* _练习材料_
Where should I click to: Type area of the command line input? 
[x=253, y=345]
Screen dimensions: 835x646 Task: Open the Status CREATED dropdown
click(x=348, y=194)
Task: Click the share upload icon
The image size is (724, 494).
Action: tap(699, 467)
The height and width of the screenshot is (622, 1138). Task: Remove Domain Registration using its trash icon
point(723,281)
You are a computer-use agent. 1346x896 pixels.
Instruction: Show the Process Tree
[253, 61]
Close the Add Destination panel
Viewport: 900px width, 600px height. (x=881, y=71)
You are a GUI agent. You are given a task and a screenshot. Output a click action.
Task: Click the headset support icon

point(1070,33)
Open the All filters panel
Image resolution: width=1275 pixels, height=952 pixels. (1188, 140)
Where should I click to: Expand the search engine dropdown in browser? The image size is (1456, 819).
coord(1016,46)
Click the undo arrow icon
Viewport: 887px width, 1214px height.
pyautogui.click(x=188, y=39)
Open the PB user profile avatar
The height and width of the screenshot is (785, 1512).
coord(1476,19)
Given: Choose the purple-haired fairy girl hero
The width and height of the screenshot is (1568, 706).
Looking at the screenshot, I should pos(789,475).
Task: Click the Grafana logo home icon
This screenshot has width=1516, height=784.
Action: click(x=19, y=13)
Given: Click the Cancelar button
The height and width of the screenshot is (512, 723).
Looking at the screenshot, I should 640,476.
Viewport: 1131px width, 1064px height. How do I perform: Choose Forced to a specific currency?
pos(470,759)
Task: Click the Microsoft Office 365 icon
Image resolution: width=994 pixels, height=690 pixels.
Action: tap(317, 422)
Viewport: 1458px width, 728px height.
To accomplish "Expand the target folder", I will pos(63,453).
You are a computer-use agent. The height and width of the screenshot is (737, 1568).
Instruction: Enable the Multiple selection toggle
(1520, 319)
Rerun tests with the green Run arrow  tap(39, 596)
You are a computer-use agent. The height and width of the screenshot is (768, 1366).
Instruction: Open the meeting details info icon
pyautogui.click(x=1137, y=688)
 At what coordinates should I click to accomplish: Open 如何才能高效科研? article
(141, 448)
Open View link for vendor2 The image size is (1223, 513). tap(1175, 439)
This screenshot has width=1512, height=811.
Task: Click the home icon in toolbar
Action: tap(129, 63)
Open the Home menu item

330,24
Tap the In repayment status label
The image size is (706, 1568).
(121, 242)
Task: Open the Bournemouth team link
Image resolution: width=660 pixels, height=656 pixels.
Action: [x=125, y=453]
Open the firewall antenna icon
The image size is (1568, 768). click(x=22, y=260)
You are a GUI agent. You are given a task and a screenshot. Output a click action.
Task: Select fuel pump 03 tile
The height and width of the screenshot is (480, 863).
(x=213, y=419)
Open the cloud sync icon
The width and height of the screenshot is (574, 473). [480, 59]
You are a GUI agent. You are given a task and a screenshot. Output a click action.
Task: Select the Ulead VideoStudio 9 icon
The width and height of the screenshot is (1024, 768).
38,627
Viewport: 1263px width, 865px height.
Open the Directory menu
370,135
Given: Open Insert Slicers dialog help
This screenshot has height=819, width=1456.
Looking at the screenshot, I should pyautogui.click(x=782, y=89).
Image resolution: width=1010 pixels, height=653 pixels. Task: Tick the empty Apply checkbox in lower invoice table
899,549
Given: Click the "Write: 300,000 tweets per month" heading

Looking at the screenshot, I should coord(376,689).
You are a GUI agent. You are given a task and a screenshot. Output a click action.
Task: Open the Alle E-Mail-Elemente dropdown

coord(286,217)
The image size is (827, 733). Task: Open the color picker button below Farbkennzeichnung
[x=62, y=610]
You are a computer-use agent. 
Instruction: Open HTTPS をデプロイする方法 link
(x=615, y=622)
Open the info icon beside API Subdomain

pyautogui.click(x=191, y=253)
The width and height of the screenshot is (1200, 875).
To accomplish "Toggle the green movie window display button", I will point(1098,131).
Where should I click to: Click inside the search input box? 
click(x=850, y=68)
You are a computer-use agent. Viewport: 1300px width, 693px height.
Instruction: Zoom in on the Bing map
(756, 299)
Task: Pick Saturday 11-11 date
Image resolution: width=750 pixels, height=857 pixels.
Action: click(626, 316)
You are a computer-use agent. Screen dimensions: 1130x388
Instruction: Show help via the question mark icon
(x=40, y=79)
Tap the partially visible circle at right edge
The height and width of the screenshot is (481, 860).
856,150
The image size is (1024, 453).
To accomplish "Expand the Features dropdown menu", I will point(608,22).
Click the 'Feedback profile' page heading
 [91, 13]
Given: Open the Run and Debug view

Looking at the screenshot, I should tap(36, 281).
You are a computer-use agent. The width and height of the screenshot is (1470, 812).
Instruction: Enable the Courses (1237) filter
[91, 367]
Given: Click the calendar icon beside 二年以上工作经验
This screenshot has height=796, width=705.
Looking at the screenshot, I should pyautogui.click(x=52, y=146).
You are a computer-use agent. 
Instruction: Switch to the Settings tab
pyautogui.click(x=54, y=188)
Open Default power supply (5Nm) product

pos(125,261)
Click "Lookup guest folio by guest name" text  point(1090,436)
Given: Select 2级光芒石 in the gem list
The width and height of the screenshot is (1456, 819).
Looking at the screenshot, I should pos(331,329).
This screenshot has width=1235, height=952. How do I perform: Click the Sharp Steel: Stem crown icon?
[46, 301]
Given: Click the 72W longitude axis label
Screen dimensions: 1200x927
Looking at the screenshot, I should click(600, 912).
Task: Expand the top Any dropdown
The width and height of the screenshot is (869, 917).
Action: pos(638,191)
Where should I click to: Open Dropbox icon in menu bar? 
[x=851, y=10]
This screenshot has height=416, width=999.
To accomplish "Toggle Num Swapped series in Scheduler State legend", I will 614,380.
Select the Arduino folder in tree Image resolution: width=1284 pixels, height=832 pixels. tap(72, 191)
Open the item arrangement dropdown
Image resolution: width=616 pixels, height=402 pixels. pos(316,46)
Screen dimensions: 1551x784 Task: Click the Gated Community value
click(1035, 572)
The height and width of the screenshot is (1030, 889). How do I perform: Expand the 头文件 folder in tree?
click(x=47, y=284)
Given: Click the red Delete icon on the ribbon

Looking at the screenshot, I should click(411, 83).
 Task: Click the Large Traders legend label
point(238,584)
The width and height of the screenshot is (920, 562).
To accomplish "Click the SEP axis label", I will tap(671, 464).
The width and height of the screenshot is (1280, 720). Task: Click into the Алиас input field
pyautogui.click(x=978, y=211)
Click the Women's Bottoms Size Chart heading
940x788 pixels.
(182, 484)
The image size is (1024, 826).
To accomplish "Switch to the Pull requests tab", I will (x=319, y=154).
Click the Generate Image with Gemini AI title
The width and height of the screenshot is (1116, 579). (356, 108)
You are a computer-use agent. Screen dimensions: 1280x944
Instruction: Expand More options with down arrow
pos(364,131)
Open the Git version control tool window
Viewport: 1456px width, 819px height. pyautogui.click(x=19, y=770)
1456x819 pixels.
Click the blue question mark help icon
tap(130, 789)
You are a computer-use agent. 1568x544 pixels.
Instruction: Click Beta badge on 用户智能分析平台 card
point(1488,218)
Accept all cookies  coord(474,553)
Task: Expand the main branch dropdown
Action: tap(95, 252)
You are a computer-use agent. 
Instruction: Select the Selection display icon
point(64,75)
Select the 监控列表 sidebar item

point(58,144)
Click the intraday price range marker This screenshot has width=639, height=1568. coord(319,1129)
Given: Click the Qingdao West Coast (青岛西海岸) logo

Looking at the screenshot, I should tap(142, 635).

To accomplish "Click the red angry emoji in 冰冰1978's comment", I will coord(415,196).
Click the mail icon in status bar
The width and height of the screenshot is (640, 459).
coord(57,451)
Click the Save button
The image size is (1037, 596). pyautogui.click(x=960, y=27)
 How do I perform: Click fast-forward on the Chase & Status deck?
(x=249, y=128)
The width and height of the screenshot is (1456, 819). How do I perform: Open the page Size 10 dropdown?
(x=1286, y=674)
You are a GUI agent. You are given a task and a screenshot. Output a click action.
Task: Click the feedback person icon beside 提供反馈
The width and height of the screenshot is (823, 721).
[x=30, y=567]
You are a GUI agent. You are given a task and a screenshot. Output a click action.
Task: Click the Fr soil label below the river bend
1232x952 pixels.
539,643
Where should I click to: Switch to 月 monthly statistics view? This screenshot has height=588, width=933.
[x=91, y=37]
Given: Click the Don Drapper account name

* _任务目标_
请从包含"Accept all cookies"的那一行起，一直到清单末尾，把这些行重新写出。将其中的"Save"改为"Submit"，其余内容一律不变。

* _参考解答_
Accept all cookies  coord(474,553)
Task: Expand the main branch dropdown
Action: tap(95, 252)
You are a computer-use agent. 
Instruction: Select the Selection display icon
point(64,75)
Select the 监控列表 sidebar item

point(58,144)
Click the intraday price range marker This screenshot has width=639, height=1568. coord(319,1129)
Given: Click the Qingdao West Coast (青岛西海岸) logo

Looking at the screenshot, I should tap(142, 635).

To accomplish "Click the red angry emoji in 冰冰1978's comment", I will coord(415,196).
Click the mail icon in status bar
The width and height of the screenshot is (640, 459).
coord(57,451)
Click the Submit button
The image size is (1037, 596). pyautogui.click(x=960, y=27)
 How do I perform: Click fast-forward on the Chase & Status deck?
(x=249, y=128)
The width and height of the screenshot is (1456, 819). How do I perform: Open the page Size 10 dropdown?
(x=1286, y=674)
You are a GUI agent. You are given a task and a screenshot. Output a click action.
Task: Click the feedback person icon beside 提供反馈
The width and height of the screenshot is (823, 721).
[x=30, y=567]
You are a GUI agent. You are given a task and a screenshot. Output a click action.
Task: Click the Fr soil label below the river bend
1232x952 pixels.
539,643
Where should I click to: Switch to 月 monthly statistics view? This screenshot has height=588, width=933.
[x=91, y=37]
Given: Click the Don Drapper account name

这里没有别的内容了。